§ **AVAILABLE RECORDS**:
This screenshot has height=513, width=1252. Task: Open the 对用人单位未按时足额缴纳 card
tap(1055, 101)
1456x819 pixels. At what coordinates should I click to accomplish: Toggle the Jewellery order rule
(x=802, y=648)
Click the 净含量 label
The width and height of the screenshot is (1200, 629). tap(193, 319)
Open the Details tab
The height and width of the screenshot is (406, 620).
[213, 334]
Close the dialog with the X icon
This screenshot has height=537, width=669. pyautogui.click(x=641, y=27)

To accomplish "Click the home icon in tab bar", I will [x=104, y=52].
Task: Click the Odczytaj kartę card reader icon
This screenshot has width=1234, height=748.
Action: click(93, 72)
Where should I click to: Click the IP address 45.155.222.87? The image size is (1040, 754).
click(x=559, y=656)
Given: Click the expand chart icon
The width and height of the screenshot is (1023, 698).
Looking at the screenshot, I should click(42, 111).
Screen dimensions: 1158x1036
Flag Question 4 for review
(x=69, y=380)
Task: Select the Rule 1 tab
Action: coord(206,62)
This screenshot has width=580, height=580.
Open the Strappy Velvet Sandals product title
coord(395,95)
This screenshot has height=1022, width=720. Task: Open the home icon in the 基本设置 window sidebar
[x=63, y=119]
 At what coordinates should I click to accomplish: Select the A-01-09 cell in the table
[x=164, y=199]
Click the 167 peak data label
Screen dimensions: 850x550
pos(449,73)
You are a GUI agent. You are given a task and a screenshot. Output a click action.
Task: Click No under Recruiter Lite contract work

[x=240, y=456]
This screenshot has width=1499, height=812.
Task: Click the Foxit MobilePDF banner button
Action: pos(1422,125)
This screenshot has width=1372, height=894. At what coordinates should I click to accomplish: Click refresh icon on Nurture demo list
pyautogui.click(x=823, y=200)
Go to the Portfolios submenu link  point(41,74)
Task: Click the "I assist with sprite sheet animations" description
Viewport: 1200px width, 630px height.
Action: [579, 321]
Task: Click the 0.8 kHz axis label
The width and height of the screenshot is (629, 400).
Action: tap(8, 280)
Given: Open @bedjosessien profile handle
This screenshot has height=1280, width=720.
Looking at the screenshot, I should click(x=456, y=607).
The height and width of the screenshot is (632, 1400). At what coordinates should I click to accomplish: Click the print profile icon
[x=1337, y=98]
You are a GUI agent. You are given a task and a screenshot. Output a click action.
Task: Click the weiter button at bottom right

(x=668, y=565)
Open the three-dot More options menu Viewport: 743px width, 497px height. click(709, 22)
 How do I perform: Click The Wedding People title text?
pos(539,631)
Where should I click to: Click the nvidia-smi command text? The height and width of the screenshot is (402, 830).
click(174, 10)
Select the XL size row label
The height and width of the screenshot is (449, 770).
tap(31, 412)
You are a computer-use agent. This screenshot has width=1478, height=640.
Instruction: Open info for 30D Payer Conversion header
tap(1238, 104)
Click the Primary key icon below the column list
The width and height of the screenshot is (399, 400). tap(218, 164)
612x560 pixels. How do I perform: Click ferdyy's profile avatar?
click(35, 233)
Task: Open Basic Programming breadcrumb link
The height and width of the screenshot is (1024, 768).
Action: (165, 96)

§ **STATED TASK**: Please state how many lines of the listing above contain the word "Open", and give only the number.

§ **ANSWER TO THIS EXERCISE**: 8